エクササイズやレクリエーションにとどまらない効果

 そこには「障害」とされる部分をプレイヤーの「機能」として捉えた、障害者スポーツならではの独特な魅力がある。実によく研究され、ルールやツールも精査され、柔軟に改善なされる。

 障害者スポーツは、リハビリテーションに通ずる点が多い。素材や構造を追求したスポーツ用具も、実は福祉用具に似通う点が多い。医療と福祉、どちらの分野にも共通項がある。単なるエクササイズやレクリエーションにとどまらないのだ。
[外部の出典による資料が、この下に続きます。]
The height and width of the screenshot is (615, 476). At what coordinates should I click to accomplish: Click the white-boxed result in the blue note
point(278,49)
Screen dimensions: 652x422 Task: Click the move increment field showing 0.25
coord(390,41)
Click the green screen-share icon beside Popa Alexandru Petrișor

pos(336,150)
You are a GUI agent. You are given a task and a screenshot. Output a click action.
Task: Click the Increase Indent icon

 実際に、医療現場で取り入れられている障害者スポーツもある。たとえば「乗馬」だ。今回のパラリンピックに「馬術競技」がある。対象者は、肢体不自由あるいは視覚障害の選手だ。

 障害者乗馬の歴史は、肢体不自由者のリハビリに始まる。古くは古代ギリシャで、リハビリ目的の乗馬があったようだ。1900年代のイギリスで、第一次大戦の負傷兵たちの機能回復に乗馬を取り入れたのが、近年の障害者乗馬の源といわれる。

ドイツではリハビリ目的の乗馬が保険適用

 

 馬は、ただ乗っているだけでも、馬の歩行の揺れやリズムが良い刺激となる。自分では動かせない筋肉も、馬上では自然と動かされる。

 先天性障害で歩行困難な人は、そもそも足の筋肉が「歩く感覚」を知らないが、馬上だと人の歩行運動によく似た足の「動かし方」になる。足の筋肉が「歩く感覚」を学習し、リハビリ効果がぐんと高まる。
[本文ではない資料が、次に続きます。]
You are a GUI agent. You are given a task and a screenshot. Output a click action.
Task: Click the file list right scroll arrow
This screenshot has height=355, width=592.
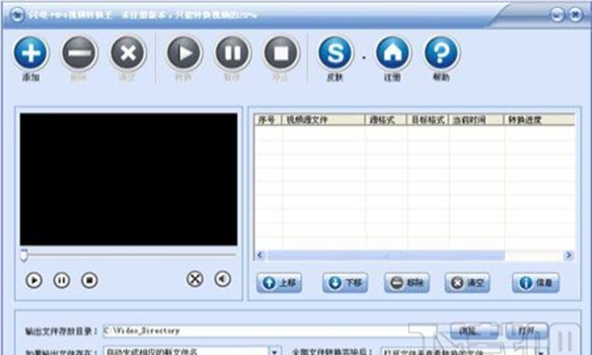pos(568,255)
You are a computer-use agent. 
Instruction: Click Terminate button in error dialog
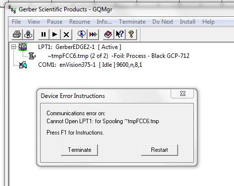click(x=80, y=150)

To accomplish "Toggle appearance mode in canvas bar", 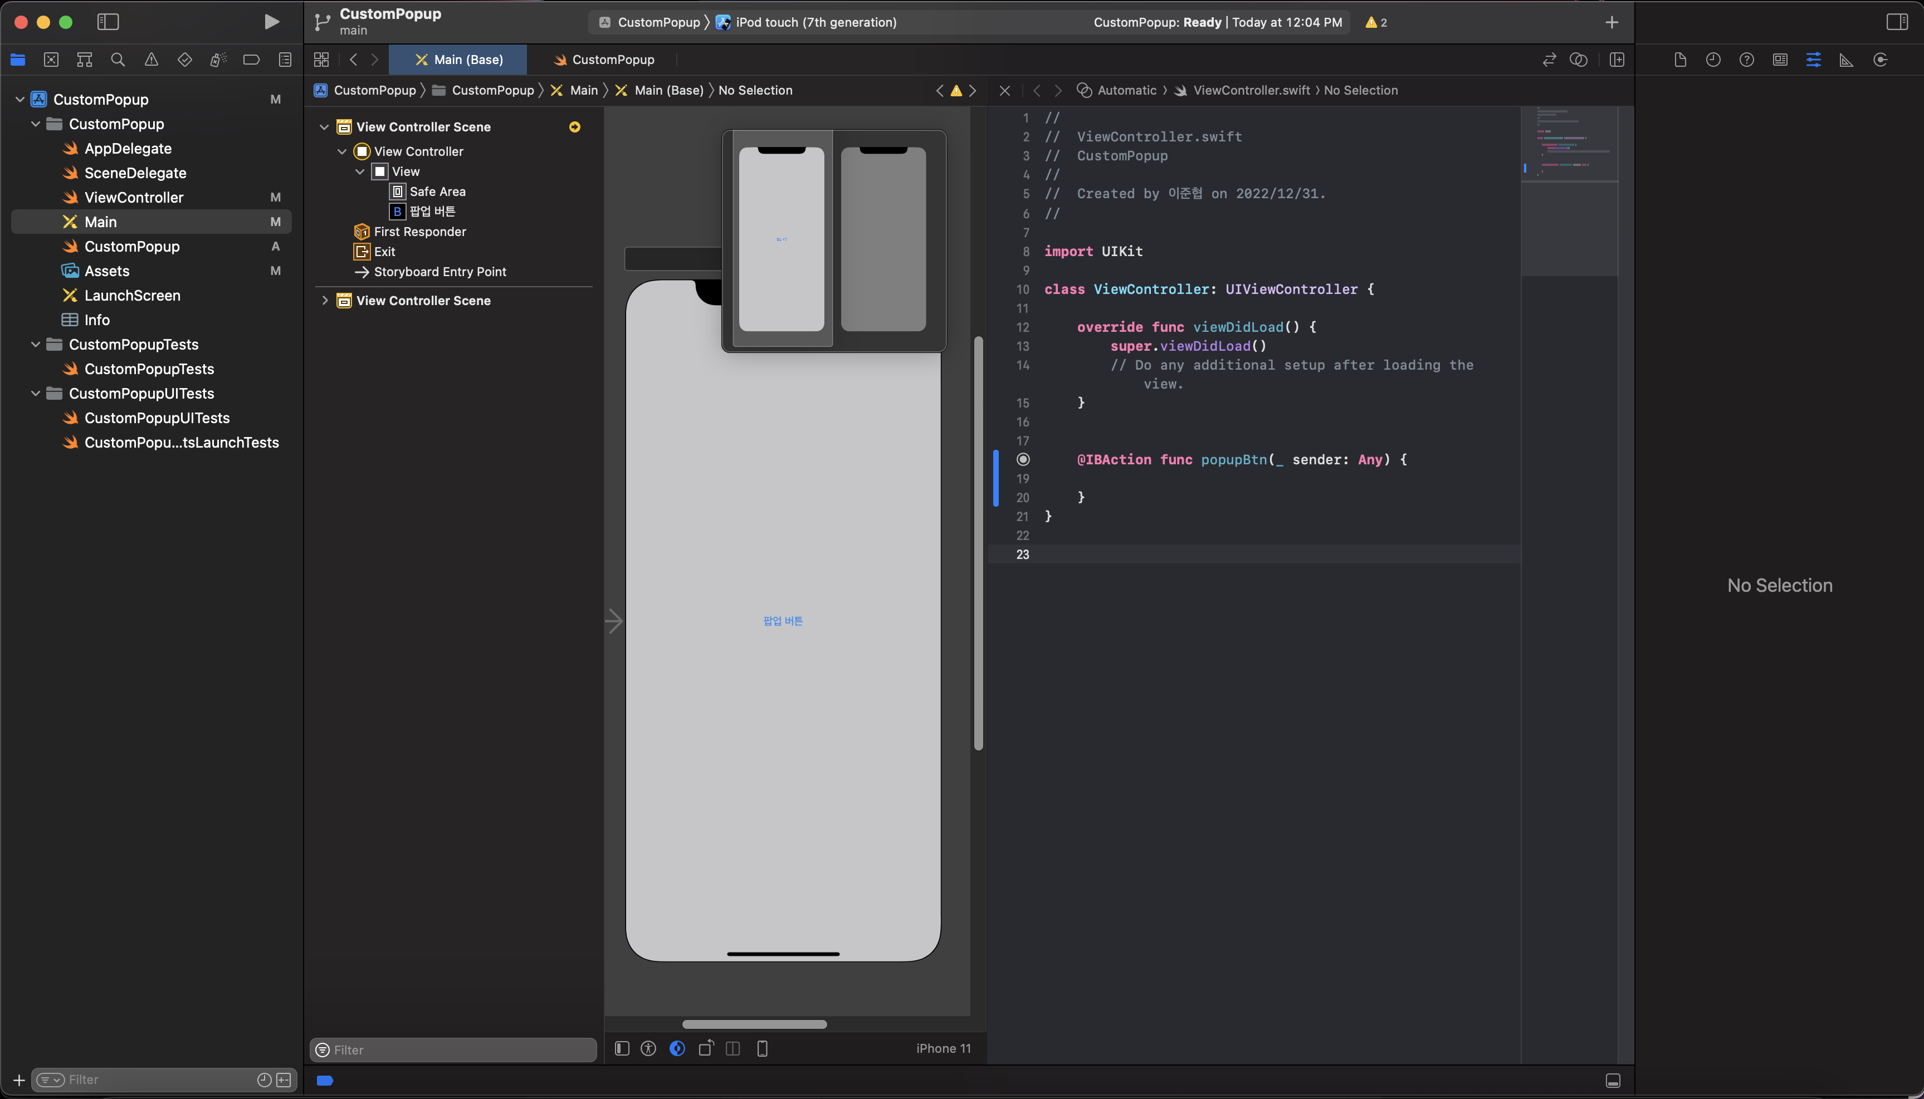I will point(677,1048).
 そして、馬の平均体温は37〜38度と温かく、馬体にまたがると筋肉がほぐされ、リハビリ効果を高める。馬上では、体のバランスを保つ必要があるため、平衡感覚が養われる。もちろん、体を支えるための腹筋や背筋も鍛えられる。

 たとえば、自力で上半身を起こせなかった側湾症の患者も、乗馬を始めて回を重ねていくと、体が起立できるようになる。

 こうした乗馬のリハビリ効果は、ヨーロッパ各国では広く認められている。ドイツやスイスでは、医療保険も適用される。医師の指示(処方箋)のもと、理学療法士などの医療専門職が立ち会って、計画的にリハビリ乗馬(療法的乗馬などと呼ばれる)が展開されるのだ。

 乗馬療法士という資格職も存在する。馬文化が根づいているので、乗馬に親しんでいる医療従事者が多いのも、日本との大きな違いだろう。